Prompt: Copy, in full, each line of the material that holds the word "Laminate".

Record excerpts:

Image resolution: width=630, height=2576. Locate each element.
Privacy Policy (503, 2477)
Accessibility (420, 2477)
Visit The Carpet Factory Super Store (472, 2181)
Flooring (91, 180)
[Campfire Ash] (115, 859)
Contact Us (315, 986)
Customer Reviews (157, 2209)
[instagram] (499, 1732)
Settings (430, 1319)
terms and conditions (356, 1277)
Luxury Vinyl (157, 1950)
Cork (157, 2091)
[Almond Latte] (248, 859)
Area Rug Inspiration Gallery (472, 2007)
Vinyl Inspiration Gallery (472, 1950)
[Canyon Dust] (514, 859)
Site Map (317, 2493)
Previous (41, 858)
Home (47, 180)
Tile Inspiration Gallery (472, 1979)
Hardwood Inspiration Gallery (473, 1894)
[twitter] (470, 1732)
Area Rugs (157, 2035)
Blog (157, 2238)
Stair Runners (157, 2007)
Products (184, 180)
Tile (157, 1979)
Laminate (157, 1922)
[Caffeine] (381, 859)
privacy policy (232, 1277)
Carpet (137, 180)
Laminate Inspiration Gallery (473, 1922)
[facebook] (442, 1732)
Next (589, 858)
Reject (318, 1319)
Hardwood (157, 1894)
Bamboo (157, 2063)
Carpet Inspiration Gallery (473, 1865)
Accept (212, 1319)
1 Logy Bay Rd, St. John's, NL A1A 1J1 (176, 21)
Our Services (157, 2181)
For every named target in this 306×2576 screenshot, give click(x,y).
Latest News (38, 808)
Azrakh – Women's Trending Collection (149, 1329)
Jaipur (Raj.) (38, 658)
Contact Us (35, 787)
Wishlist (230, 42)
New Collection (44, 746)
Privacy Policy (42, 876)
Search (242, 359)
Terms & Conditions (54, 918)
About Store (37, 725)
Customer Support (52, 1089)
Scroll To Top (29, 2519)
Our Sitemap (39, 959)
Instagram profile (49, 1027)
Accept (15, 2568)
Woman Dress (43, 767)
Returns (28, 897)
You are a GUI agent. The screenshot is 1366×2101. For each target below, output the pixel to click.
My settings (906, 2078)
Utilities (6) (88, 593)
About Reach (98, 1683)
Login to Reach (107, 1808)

Written answer:
Laminate (157, 1922)
Laminate Inspiration Gallery (473, 1922)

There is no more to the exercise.